A leading global EMS realized operational cost savings at one facility of over $125,000 per year by eliminating secondary board drying operations and improving test yields. In addition, it saved another $100,000 per year through reductions in electrical, deionized water and wash chemical usage compared with their previous machine.
Similarly, a major, multi-plant OEM is experiencing significant cost savings in wash chemistry. At a Texas facility, a manufacturer is using six gallons less per day than with their previous cleaner. At approximately $50 per gallon, its six-day/week production operation realizes savings of over $90,000 per year. And at a New England facility, one end-user is achieving a 400% reduction in wash chemistry, resulting in yearly savings of over $100,000.

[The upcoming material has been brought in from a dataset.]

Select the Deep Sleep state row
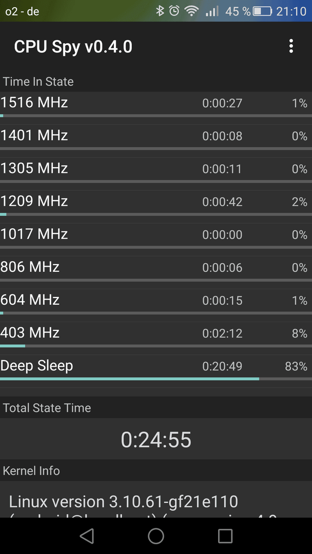This screenshot has width=312, height=554. pos(156,368)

This tool analyzes the difference in cost of ownership between two machines, which can be useful in the decision making process. Figure 1 shows the relatively insignificant yearly cost difference between machines with a $10,000 to $50,000 difference in purchase price (using straight line depreciation over five years). More significant is the yearly cost impact derived from conveyor speed differences of 0.5 to 2.5 fpm. Conveyor speeds considered ranged from 2 to 4.5 fpm. With a fixed requirement of 2,000 boards per day, slower conveyor speeds dictate more machine run time, increasing electrical, water, chemical and labor costs. Greater run time will also increase both routine maintenance and repair costs. Figure 2 shows the escalation in differential cost as conveyor speed differences increase.
Figure 3 shows a range of differential costs for routine monthly maintenance in 0.5 hr. increments. The baseline cost assumes $25/hr. cost for a maintenance technician and $1,000/hr. opportunity cost to shut down the line. Even with that conservative shutdown cost, the difference in CoO between two machines with varying routine maintenance requirements is significant.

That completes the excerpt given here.